To avoid this, we modify LayerNorm to normalize wrt the channel dimension (the last but one).

In [0]:
class ModifiedLayerNorm(nn.LayerNorm):
    def __init__(self, *args, **kwargs):
        super(ModifiedLayerNorm, self).__init__(*args, **kwargs)
    
    def forward(self, x):
        output = super(ModifiedLayerNorm, self).forward(x.transpose(2, 1))
        return output.transpose(2, 1)

**Task 2.** Use the masked convolution layer and the modified layer norm to define the residual block depicted in https://arxiv.org/abs/1610.10099 Figre 3 on the left.
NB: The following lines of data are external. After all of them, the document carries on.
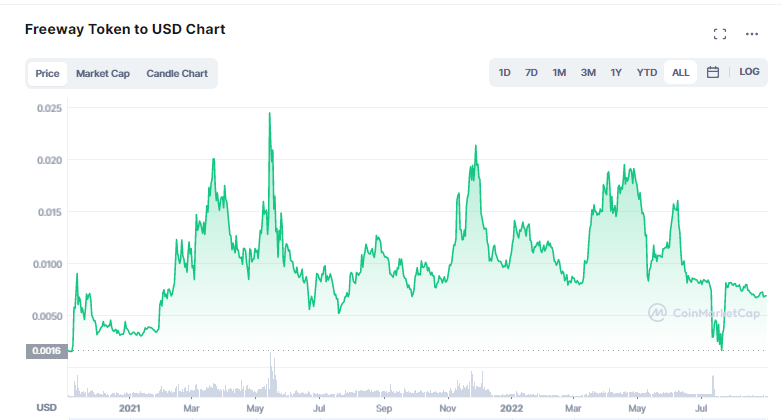Select the 3M time range
This screenshot has width=782, height=420.
point(588,72)
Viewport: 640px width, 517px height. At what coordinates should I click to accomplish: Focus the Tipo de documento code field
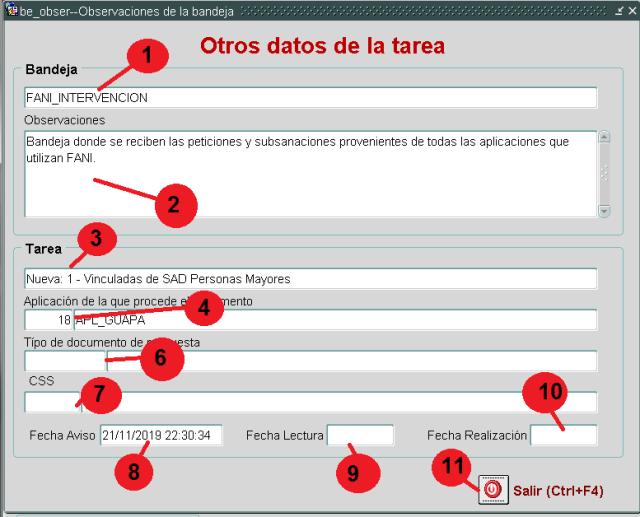click(x=64, y=361)
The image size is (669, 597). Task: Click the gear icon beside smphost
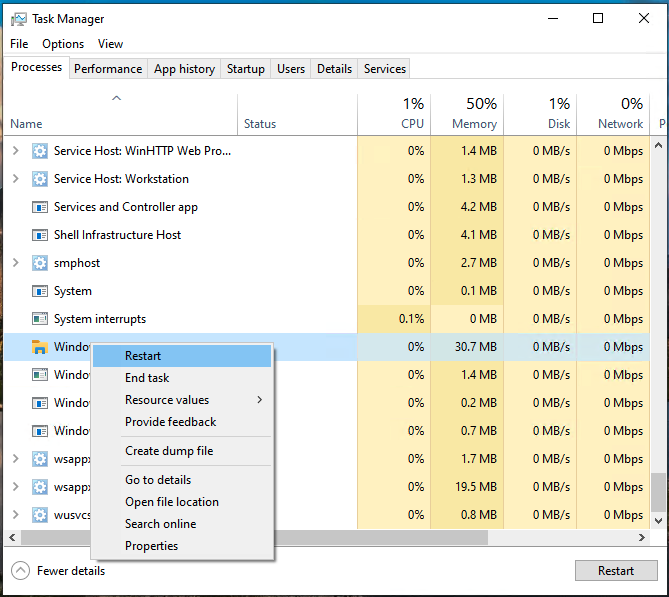tap(40, 263)
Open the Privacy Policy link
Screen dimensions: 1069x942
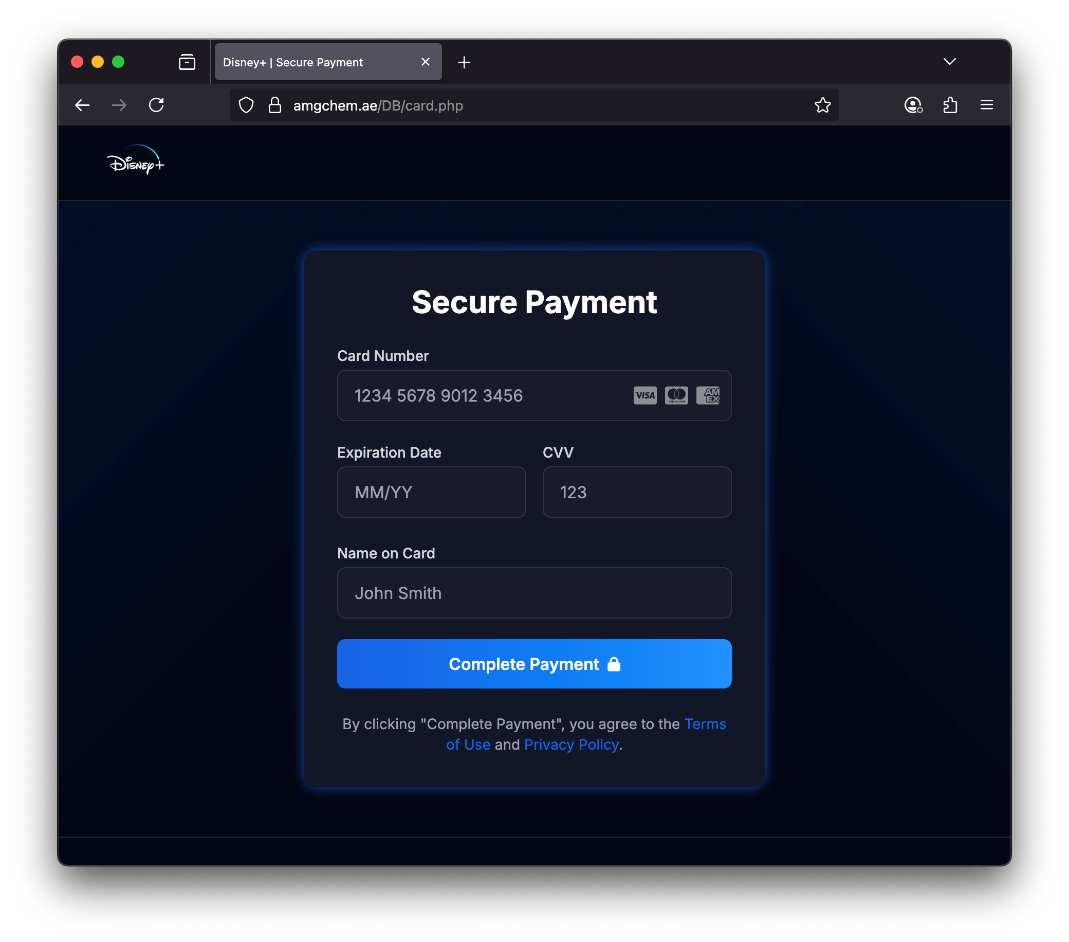pos(571,745)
Pay attention to padding parameter of masked convolution layer. Choose the padding parameter to preserve the length of the input sequence. Note that the correct padding parameter depends on the kernel size and the dilation parameter.

In [0]:
class ResidualBlock(nn.Module):
    def __init__(self, d, dilation, kernel_size):
        super(ResidualBlock, self).__init__()
        # TODO
        pass
        
    def forward(self, x):
        pass

In [0]:
test_input = b = torch.rand(1, 6, 17)
res_block = ResidualBlock(d=3, dilation=3, kernel_size=7)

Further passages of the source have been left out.